Re: [PATCH 2/2] mm: memcg/slab: Don't create unfreeable slab

From: Shakeel Butt
Date: Mon May 03 2021 - 12:24:43 EST


On Mon, May 3, 2021 at 8:32 AM Vlastimil Babka <vbabka@xxxxxxx> wrote:
>
> On 5/3/21 4:20 PM, Waiman Long wrote:
> > On 5/3/21 8:22 AM, Vlastimil Babka wrote:
> >> On 5/2/21 8:07 PM, Waiman Long wrote:
> >>> The obj_cgroup array (memcg_data) embedded in the page structure is
> >>> allocated at the first instance an accounted memory allocation happens.
> >>> With the right size object, it is possible that the allocated obj_cgroup
> >>> array comes from the same slab that requires memory accounting. If this
> >>> happens, the slab will never become empty again as there is at least one
> >>> object left (the obj_cgroup array) in the slab.
> >>>
> >>> With instructmentation code added to detect this situation, I got 76
> >>> hits on the kmalloc-192 slab when booting up a test kernel on a VM.

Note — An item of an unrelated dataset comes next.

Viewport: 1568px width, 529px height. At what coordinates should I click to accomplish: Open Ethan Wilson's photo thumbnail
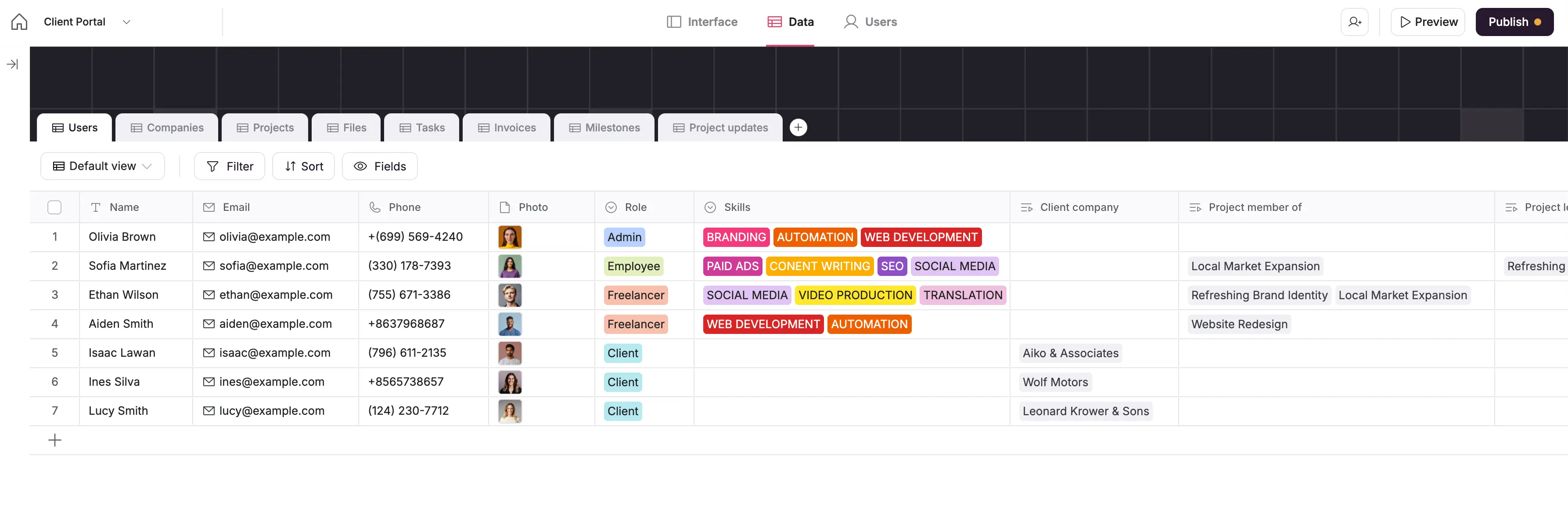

> >>> So this can really happen.
> >>>
> >>> To avoid the creation of these unfreeable slabs, a check is added to
> >>> memcg_alloc_page_obj_cgroups() to detect that and double the size
> >>> of the array in case it happens to make sure that it comes from a
> >>> different kmemcache.
> >>>
> >>> This change, however, does not completely eliminate the presence
> >>> of unfreeable slabs which can still happen if a circular obj_cgroup
> >>> array dependency is formed.
> >> Hm this looks like only a half fix then.

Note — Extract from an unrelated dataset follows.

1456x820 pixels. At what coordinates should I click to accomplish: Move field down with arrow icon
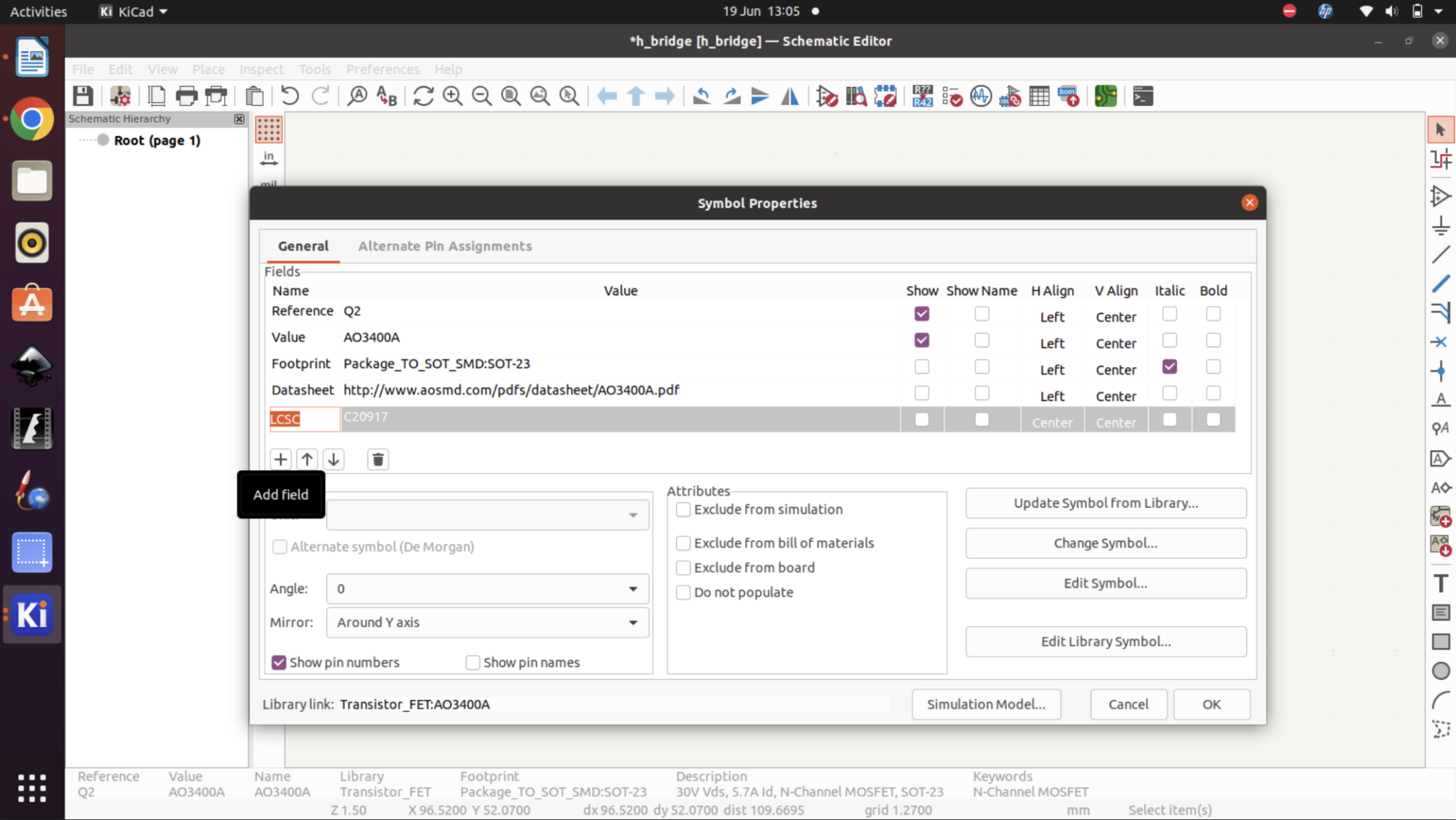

> >> I'm afraid the proper fix is for kmemcg to create own set of caches for the
> >> arrays. It would also solve the recursive kfree() issue.
> >
> > Right, this is a possible solution. However, the objcg pointers array should
> > need that much memory. Creating its own set of kmemcaches may seem like an
> > overkill.
>
> Well if we go that way, there might be additional benefits:
>
> depending of gfp flags, kmalloc() would allocate from:
>
> kmalloc-* caches that never have kmemcg objects, thus can be used for the objcg
> pointer arrays
> kmalloc-cg-* caches that have only kmemcg unreclaimable objects
> kmalloc-rcl-* and dma-kmalloc-* can stay with on-demand
> memcg_alloc_page_obj_cgroups()
>
> This way we fully solve the issues that this patchset solves. In addition we get
> better separation between kmemcg and !kmemcg thus save memory - no allocation of
> the array as soon as a single object appears in slab. For "kmalloc-8" we now
> have 8 bytes for the useful data and 8 bytes for the obj_cgroup pointer.
>

Yes this seems like a better approach.